DATA LISTING:

--------

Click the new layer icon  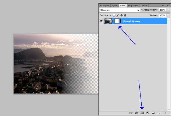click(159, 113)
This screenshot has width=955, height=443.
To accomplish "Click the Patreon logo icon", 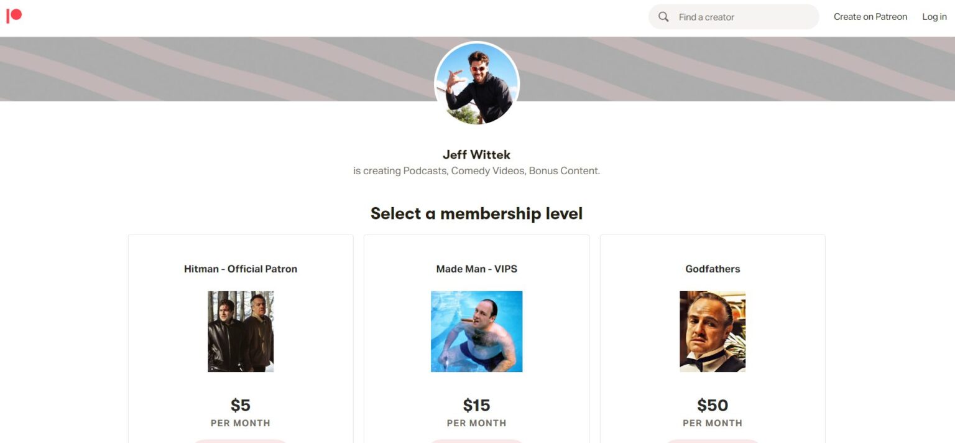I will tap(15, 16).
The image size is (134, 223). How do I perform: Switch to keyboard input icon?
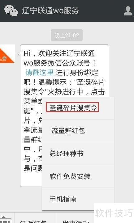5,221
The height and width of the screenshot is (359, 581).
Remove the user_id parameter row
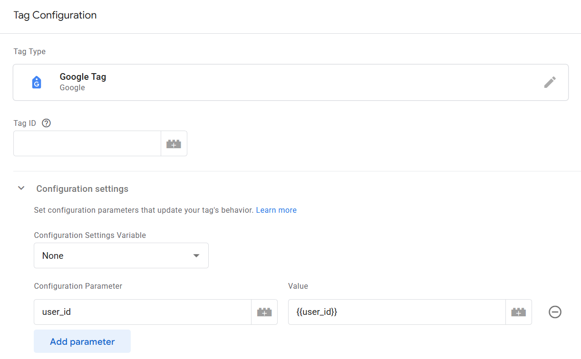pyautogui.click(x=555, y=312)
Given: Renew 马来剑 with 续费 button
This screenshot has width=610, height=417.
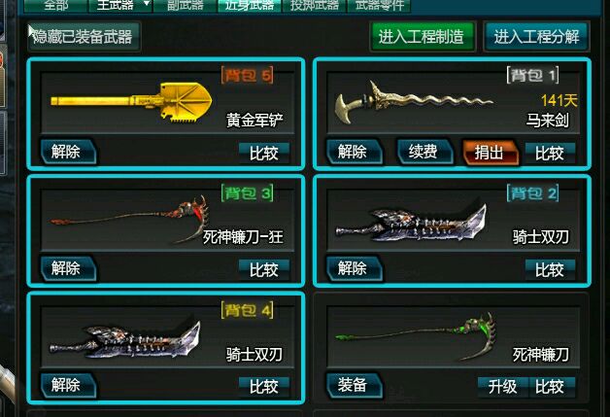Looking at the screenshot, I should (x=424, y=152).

--------

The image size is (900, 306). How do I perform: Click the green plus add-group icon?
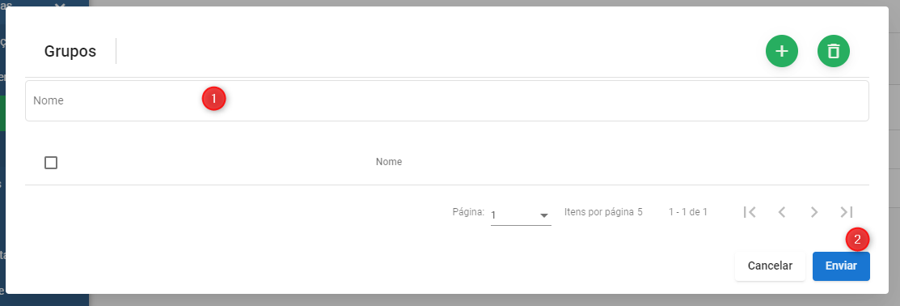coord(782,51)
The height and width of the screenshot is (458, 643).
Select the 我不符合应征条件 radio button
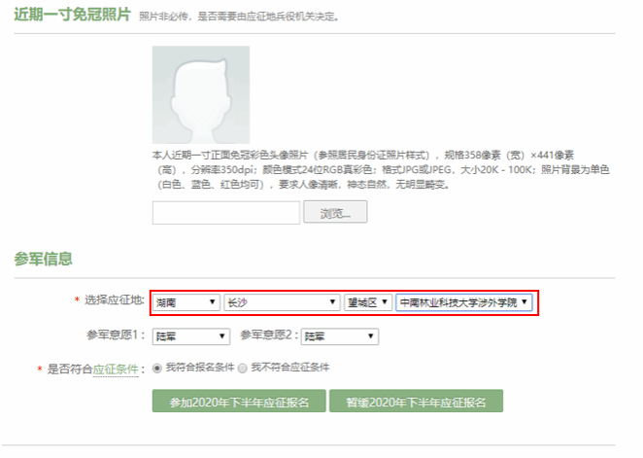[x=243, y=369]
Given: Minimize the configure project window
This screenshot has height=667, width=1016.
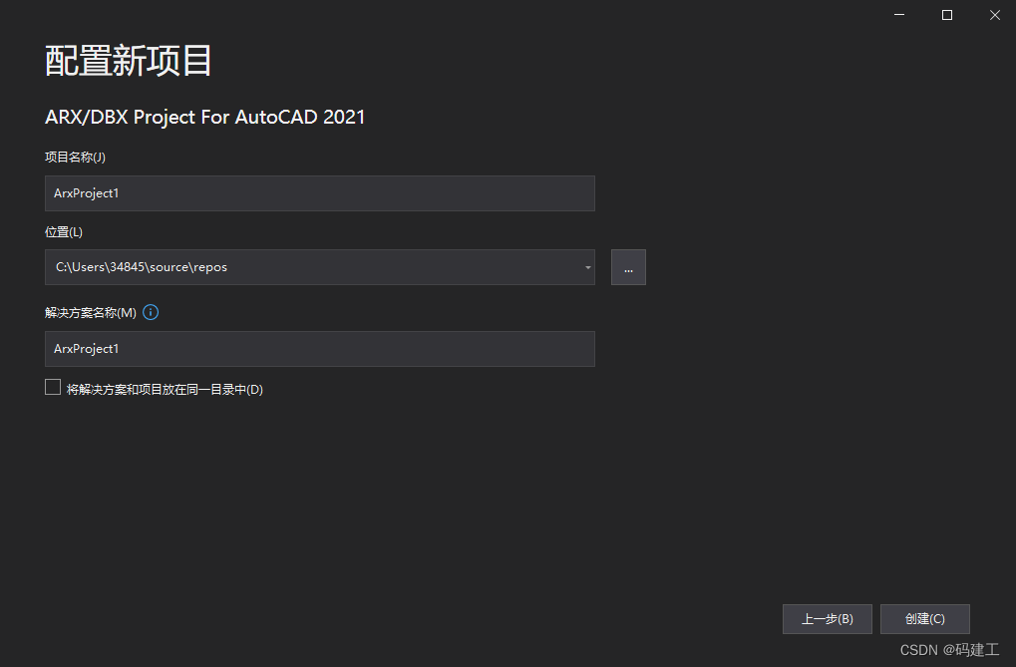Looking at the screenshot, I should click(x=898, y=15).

--------

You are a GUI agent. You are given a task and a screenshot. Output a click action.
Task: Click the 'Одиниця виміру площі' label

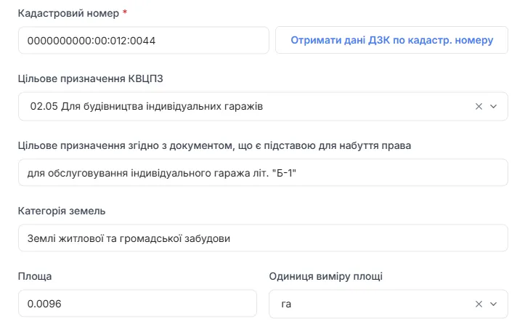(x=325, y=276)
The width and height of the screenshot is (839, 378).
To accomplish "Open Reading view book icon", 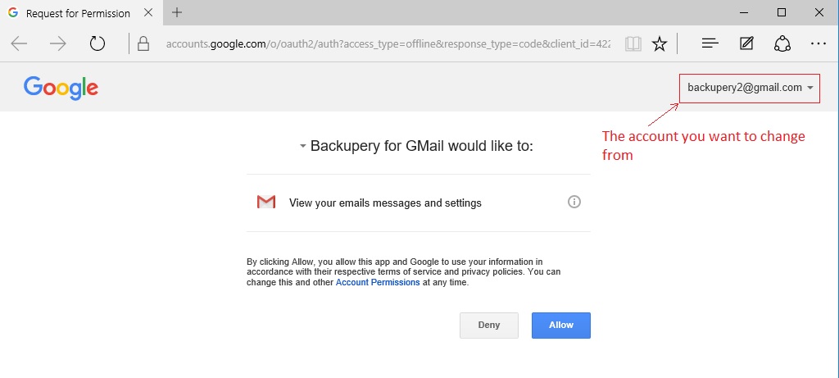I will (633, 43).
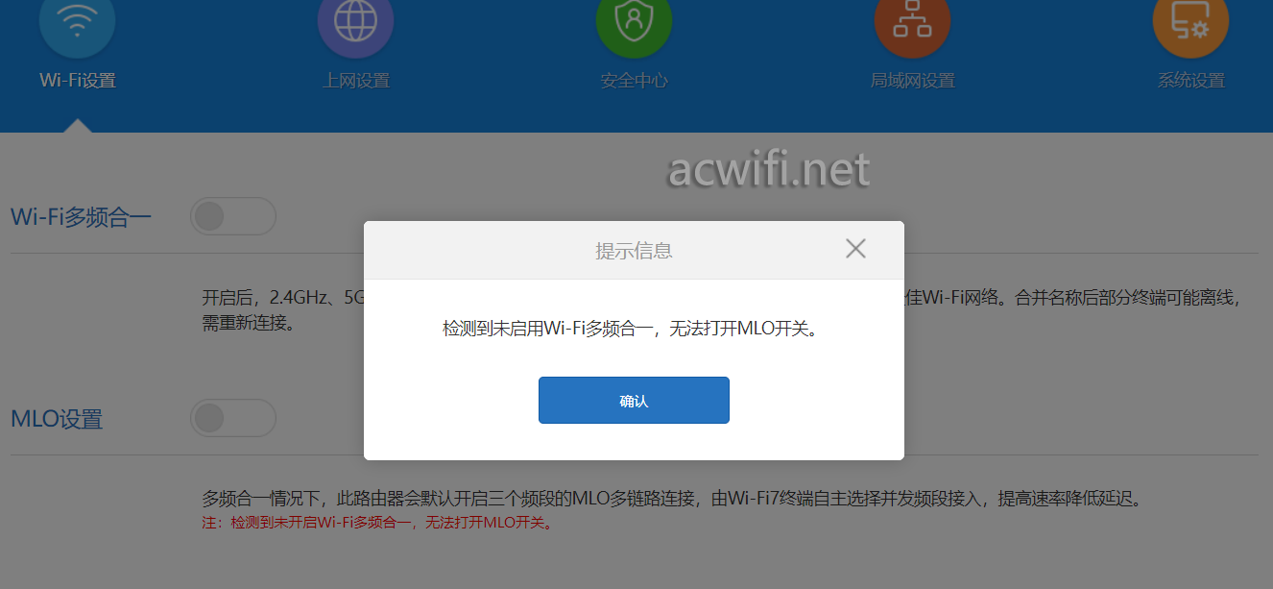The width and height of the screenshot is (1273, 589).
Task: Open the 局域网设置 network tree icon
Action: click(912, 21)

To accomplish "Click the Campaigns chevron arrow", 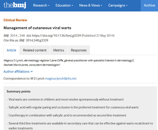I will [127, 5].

--------

EXERCISE: Give again the stretch of lines above from the one with "You are a GUI" through the one with "The width and height of the screenshot is (839, 378).", both ends kept, and copy no pictures.

ANSWER TO THE PROBLEM:
You are a GUI agent. You are given a task and a screenshot. Output a click action.
Task: Click the 'Одиниця виміру площі' label

(x=325, y=276)
The width and height of the screenshot is (839, 378).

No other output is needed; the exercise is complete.